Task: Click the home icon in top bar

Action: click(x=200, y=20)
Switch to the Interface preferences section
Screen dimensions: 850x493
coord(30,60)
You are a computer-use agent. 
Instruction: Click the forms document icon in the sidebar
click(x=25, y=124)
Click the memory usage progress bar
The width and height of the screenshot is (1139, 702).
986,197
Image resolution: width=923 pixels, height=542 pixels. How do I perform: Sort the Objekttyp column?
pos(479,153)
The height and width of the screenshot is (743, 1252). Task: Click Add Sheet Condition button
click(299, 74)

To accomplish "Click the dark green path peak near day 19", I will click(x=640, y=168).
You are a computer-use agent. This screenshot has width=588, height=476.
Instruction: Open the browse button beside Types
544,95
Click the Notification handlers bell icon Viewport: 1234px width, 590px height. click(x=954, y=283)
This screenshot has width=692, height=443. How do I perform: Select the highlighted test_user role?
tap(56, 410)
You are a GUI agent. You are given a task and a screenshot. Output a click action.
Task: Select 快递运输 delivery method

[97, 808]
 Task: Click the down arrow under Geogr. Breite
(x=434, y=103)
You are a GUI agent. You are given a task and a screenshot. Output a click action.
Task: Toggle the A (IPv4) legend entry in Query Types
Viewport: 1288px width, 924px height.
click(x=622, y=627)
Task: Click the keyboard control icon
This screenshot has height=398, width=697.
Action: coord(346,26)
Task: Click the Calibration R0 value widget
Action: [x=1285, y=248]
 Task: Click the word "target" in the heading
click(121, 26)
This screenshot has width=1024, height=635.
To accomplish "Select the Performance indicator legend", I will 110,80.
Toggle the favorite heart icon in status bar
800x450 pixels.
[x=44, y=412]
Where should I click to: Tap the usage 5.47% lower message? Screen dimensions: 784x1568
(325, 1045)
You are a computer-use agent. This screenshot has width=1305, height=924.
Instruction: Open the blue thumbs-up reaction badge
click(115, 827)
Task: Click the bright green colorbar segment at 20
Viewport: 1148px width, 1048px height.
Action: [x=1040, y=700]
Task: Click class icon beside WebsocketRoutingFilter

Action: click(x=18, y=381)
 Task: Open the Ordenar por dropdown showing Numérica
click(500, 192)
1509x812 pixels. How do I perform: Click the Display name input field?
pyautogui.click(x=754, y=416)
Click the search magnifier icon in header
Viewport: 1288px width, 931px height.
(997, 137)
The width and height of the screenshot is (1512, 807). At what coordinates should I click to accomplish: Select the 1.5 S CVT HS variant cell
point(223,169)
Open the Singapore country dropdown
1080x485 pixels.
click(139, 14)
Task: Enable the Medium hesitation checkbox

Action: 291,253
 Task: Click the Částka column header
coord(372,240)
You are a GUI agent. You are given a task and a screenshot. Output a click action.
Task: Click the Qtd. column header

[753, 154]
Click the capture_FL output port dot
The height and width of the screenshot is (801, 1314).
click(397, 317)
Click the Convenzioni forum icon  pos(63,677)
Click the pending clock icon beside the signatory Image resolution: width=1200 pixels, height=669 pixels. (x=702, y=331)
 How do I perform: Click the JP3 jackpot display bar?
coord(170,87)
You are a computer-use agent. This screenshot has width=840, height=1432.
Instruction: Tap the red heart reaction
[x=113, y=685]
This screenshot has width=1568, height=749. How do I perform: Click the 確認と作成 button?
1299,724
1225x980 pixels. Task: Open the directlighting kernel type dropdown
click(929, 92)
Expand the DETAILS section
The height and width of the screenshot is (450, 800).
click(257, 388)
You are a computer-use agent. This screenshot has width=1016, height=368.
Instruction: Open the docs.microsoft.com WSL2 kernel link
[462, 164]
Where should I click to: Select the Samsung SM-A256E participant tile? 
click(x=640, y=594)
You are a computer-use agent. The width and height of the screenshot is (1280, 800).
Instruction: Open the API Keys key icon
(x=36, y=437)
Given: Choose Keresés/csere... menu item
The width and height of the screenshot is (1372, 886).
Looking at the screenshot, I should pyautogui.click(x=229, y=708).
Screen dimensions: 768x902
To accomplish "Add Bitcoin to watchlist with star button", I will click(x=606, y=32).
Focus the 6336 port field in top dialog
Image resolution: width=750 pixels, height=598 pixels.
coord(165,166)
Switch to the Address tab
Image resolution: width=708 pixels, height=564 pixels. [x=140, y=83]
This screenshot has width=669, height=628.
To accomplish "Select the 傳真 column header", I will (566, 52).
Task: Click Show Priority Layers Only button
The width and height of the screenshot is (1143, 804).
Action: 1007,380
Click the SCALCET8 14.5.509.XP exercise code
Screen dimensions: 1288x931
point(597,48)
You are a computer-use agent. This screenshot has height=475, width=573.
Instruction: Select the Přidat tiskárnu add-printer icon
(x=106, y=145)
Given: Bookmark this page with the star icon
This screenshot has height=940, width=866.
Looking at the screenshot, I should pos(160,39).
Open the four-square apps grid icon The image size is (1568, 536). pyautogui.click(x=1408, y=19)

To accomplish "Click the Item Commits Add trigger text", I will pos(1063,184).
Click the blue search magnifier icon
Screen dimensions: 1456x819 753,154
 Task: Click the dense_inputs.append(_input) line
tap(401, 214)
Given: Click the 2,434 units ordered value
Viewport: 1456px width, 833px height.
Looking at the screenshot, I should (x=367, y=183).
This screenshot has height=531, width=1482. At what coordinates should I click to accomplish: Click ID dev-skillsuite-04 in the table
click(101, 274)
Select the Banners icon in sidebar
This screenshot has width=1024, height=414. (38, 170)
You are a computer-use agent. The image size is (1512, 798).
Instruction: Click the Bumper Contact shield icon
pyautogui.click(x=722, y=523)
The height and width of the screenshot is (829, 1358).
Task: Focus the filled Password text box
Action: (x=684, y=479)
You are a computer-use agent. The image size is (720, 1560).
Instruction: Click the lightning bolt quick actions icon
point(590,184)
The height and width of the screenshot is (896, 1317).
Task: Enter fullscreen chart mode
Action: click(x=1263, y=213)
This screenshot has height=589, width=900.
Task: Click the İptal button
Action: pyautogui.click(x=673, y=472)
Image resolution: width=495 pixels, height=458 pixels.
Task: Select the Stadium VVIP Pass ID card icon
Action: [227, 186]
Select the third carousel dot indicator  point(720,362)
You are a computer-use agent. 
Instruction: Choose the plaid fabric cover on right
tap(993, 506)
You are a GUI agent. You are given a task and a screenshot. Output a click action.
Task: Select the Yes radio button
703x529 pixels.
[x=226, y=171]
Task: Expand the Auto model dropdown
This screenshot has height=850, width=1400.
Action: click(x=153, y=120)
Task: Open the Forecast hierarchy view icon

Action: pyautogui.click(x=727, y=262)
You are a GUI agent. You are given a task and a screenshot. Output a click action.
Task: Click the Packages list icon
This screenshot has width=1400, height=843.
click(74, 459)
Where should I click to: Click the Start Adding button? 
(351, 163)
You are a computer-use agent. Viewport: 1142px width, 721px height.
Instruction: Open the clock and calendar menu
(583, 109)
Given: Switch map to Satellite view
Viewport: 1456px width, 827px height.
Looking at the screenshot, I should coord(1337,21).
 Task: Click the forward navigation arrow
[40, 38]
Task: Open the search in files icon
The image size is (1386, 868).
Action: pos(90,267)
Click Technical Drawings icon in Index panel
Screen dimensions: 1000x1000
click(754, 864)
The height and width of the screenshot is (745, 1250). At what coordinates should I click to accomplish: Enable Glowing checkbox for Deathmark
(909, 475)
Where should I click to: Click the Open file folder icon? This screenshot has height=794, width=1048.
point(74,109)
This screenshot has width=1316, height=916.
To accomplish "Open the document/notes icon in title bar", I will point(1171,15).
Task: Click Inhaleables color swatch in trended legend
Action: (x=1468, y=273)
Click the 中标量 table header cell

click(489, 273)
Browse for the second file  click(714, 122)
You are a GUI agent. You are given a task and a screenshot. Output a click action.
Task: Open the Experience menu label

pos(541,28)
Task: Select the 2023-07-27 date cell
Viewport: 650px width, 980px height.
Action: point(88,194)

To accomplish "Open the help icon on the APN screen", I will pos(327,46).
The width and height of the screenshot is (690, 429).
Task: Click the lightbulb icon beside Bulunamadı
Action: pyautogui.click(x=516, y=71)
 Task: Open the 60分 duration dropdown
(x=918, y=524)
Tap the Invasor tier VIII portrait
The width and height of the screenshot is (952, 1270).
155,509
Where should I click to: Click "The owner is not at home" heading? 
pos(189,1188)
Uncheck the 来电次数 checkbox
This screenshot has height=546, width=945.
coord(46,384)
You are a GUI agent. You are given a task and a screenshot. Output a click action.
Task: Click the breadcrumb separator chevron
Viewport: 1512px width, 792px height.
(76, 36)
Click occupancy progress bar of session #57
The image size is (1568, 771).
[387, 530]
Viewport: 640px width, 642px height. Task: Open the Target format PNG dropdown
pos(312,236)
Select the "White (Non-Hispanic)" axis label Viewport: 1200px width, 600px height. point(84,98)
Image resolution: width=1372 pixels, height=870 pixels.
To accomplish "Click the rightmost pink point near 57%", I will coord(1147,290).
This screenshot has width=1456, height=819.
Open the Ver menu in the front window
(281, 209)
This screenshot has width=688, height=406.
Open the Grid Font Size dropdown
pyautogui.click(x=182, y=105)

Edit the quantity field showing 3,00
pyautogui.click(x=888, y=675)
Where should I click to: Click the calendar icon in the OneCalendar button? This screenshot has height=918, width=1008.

━━━━━━━━━━━━━━━━━━━━━━━━━━━━━━

Which lines in the records above contain the word "clock" in exactly that case? Pick out each one and copy it in full.

Click the pending clock icon beside the signatory Image resolution: width=1200 pixels, height=669 pixels. (x=702, y=331)
Instruction: Open the clock and calendar menu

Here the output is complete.